[Stored entries]
------------------------------------------------------------------------
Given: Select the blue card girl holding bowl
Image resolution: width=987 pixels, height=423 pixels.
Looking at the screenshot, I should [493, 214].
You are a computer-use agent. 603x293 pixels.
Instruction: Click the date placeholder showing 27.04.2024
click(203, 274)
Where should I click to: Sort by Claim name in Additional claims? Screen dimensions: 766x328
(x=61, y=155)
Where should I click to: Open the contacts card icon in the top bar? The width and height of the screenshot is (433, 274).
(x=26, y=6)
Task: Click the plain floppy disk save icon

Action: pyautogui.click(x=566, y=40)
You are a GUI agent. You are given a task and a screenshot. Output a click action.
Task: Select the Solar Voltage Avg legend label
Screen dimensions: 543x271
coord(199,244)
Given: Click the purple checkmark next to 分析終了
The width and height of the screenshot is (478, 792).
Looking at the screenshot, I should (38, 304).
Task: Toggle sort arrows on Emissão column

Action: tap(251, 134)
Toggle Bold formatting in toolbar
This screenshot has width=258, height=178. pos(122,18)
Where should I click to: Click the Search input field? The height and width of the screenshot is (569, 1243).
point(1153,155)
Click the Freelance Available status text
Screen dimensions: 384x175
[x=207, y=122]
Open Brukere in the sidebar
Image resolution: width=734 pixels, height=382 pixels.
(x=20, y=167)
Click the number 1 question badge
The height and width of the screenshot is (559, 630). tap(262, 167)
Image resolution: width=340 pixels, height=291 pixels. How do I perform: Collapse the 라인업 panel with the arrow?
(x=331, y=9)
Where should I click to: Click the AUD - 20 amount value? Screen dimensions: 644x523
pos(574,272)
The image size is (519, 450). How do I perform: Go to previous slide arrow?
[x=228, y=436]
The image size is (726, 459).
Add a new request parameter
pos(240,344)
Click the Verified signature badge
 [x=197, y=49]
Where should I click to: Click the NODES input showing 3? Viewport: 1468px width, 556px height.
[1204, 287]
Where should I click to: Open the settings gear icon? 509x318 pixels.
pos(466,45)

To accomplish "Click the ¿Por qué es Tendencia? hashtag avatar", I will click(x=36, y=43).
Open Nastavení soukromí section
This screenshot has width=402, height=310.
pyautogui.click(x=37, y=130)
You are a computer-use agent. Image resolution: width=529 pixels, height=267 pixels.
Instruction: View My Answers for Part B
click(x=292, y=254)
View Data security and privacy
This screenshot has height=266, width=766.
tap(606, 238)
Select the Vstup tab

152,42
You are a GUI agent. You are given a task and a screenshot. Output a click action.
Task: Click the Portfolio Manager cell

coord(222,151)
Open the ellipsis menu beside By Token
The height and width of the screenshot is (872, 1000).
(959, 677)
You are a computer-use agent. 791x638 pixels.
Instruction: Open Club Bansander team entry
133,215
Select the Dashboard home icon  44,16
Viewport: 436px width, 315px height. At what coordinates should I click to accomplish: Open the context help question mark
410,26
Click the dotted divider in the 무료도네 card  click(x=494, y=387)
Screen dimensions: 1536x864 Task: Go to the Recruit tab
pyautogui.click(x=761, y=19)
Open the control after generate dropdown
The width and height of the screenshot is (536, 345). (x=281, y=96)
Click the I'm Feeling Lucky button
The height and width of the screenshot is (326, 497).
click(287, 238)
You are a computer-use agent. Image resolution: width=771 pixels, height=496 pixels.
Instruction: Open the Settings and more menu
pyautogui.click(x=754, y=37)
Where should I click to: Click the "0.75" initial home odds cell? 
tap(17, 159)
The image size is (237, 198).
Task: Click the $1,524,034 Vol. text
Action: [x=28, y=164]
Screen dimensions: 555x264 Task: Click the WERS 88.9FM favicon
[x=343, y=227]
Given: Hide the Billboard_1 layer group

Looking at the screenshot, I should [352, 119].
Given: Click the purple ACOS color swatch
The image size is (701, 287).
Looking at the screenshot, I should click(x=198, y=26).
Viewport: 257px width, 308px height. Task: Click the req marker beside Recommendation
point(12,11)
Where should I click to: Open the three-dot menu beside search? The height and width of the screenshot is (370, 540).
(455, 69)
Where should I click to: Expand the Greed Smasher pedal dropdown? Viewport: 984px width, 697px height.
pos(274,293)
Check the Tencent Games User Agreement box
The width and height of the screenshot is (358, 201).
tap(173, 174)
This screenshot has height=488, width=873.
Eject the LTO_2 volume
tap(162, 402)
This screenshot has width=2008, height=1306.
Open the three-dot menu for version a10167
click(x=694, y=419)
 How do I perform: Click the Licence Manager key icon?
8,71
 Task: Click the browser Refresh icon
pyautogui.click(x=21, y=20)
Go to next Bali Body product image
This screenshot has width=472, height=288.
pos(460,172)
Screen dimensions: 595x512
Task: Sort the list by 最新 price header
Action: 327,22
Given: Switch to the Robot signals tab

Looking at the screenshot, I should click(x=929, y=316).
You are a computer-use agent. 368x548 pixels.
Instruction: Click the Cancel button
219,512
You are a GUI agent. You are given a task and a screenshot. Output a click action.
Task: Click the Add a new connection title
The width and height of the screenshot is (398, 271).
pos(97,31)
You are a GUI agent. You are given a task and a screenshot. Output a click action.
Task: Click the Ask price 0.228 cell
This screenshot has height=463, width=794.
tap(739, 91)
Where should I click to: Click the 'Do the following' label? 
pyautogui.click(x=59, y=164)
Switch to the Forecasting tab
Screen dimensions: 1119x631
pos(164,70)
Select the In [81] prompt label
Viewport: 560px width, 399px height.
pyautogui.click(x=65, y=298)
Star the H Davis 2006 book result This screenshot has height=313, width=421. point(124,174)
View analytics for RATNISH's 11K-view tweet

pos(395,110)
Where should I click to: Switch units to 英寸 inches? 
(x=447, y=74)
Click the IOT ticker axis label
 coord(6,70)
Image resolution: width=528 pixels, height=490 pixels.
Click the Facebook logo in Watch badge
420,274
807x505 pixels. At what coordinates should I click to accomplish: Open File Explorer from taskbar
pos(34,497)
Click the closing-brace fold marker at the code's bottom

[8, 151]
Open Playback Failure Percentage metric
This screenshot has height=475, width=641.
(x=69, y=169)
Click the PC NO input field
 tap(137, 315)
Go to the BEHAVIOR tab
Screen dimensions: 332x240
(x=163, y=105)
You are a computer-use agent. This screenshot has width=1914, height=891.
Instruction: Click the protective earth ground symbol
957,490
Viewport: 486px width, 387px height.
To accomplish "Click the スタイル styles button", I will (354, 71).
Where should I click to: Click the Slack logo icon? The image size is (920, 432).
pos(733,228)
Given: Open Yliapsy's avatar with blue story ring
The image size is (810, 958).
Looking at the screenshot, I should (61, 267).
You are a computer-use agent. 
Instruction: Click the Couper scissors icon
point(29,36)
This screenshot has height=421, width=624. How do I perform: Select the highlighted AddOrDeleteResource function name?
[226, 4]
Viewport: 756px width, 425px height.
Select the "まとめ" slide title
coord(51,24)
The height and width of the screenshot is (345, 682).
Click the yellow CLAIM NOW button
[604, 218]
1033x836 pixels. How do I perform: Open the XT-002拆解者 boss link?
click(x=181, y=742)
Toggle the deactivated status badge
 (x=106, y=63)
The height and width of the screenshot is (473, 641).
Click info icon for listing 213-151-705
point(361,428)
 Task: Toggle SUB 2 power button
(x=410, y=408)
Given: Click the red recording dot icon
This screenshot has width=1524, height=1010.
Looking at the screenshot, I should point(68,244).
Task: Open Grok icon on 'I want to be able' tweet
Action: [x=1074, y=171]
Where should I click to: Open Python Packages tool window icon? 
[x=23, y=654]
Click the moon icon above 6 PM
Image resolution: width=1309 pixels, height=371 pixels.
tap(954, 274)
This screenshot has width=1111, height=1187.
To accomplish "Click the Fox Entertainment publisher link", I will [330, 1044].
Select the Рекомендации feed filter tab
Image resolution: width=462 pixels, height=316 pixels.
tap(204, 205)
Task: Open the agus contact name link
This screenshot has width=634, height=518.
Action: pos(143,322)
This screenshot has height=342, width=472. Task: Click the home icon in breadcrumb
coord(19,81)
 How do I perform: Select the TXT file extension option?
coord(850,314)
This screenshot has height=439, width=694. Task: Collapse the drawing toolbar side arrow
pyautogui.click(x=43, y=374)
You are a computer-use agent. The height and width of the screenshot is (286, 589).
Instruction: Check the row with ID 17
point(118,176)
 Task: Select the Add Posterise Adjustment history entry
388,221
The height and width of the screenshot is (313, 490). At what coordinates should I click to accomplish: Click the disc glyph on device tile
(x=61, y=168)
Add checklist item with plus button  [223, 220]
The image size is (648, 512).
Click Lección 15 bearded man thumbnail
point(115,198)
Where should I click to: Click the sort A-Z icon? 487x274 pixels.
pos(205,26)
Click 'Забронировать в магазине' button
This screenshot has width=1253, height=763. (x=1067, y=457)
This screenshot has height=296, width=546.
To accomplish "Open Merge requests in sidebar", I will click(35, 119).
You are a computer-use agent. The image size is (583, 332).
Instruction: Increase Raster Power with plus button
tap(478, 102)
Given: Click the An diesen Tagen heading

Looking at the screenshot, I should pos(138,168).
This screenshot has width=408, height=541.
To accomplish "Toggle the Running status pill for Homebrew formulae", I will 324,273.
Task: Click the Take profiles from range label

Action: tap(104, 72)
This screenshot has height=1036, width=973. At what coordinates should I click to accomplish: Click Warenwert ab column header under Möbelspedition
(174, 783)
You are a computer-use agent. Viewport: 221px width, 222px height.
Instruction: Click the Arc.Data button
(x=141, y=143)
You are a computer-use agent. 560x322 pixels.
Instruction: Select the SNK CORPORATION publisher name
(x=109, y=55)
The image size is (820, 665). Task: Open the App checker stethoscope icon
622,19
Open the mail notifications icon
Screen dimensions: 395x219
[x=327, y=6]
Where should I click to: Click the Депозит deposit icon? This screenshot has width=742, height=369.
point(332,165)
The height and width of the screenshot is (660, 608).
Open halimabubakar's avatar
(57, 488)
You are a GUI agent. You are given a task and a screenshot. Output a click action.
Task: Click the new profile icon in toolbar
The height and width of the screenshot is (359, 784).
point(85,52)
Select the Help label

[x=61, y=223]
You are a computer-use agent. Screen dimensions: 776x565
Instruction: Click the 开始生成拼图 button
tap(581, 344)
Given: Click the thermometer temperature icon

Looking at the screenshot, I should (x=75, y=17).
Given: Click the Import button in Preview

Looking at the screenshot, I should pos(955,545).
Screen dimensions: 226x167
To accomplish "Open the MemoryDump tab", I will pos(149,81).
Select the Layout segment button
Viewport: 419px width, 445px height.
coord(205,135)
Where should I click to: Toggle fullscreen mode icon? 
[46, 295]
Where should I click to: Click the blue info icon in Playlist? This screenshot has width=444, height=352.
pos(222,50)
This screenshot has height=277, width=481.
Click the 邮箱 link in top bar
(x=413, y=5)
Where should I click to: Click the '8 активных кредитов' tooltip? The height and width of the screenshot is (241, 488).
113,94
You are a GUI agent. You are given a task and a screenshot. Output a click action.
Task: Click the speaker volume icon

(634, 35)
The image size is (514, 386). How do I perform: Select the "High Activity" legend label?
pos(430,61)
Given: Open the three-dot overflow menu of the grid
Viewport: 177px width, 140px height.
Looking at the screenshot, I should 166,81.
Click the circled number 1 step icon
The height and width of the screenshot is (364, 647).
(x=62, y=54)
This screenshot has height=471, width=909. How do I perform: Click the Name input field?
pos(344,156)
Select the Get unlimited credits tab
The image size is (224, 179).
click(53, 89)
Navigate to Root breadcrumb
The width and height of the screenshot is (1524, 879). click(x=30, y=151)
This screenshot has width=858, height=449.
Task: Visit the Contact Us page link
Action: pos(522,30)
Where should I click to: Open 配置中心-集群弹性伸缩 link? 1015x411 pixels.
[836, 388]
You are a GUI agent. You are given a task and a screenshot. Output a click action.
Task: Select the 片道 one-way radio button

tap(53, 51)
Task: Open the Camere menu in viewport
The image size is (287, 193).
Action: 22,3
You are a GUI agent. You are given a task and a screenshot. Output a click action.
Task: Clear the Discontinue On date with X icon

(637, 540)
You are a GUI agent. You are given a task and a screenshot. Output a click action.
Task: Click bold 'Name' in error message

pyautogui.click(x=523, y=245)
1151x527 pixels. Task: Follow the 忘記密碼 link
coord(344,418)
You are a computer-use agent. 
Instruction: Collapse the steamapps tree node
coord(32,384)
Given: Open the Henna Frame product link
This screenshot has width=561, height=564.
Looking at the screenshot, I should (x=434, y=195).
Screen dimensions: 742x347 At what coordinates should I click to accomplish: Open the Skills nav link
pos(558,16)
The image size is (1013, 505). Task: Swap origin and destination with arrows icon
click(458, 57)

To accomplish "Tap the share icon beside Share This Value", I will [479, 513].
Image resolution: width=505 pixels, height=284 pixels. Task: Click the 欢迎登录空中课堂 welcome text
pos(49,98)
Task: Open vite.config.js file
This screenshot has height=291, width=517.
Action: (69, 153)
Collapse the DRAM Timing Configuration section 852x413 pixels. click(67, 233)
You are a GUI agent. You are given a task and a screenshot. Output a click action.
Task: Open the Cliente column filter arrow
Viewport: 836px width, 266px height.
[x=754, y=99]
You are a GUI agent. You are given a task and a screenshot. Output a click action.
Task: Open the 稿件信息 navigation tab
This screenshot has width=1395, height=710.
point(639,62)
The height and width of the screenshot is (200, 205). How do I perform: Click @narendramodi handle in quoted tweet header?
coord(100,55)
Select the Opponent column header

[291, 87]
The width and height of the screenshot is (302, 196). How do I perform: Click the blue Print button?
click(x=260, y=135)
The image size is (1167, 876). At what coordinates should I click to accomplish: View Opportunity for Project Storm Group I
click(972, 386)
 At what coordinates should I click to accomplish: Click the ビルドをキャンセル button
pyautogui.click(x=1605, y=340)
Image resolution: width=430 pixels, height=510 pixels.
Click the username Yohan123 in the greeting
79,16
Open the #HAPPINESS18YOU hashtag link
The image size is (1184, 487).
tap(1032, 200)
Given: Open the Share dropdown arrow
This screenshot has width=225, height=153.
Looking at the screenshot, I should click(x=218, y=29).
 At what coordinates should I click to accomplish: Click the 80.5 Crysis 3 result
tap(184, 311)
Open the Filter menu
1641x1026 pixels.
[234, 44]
------------------------------------------------------------------------
Work to complete -> Return, unchanged, the lines of the records above that run from the line containing "Select the Opponent column header" through the line containing "click(972, 386)", with both of those lines included.

Answer to this task ->
Select the Opponent column header

[291, 87]
The width and height of the screenshot is (302, 196). How do I perform: Click the blue Print button?
click(x=260, y=135)
The image size is (1167, 876). At what coordinates should I click to accomplish: View Opportunity for Project Storm Group I
click(972, 386)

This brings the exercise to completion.